A Lesson in Prayer Rev Dr Durrell Watkins Malinda Cramer suffered with poor health for the first two-thirds of her life. She was what people used to call an invalid. She moved from the Midwest to San Francisco hoping the climate change would improve her health, but it didn’t seem to do so. Her experience […]
A Lesson in Prayer
Rev Dr Durrell Watkins
Malinda Cramer suffered with poor health for the first two-thirds of her life. She was what people used to call an invalid. She moved from the Midwest to San Francisco hoping the climate change would improve her health, but it didn’t seem to do so.
Her experience began to change after a profound moment of reflection and prayer. Her family had been Quaker, so she was familiar with the idea of the divine Light, or Christ Presence being within her, and she was familiar with the idea of accessing divine power by spending time in the Silence. One day in 1885, during a time of prayer and meditation, she asked this question: “Is there any power if the vast universe that can heal me?”
She of course didn’t receive an audible or even an instant cure, but she did seem to experience a shift in consciousness, a change in attitude, an inward knowing that brought peace and a powerful experience of hope that she had not had before. She wrote in her book, Divine Science & Healing, “The answer to my earnest inquiry…was an absorbing realization of a presence…This presence was more than personal; it was omnipresence, and was so illumining that I became It. I realized It to be my Life…”

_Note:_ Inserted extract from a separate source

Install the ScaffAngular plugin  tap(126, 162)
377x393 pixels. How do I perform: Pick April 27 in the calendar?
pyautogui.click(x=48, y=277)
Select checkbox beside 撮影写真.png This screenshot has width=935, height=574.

Malinda immediately started feeling better about herself. Her body didn’t get instantly stronger, but she was less depressed about that, less worried about it, and more optimistic about the future. She honestly felt as if she could and indeed would get well. And gradually, her health did improve and continued to improve and it took the great earthquake of 1906 to take her out of this world! She spent the rest of her life teaching about the power of recognizing God as an omnipresence, a power that is always fully present, and the more we become conscious of that power, the more that power is able to do amazing things for and through us. That message continues to inspire me today.
The invalid that spent decades in frailty went on to start a school, a magazine, write books, and travel all over the United States teaching spirituality.
Malinda Cramer had her aha moment that led to a changed perceptive and a changed life in 1885.
Two years later, in Pueblo, Colorado, another woman was having her own spiritual breakthrough.
Nona Brooks had a condition whereby she couldn’t eat solid foods and had difficulty swallowing. Living on only soft foods and liquids, she was losing weight and feeling weak. She didn’t know what to pray for; being a good Presbyterian she didn’t really want to pray for a miracle, but her hopeless condition seemed to warrant some sort of appeal to a comforting power! So her constant prayer was, “Give me light.”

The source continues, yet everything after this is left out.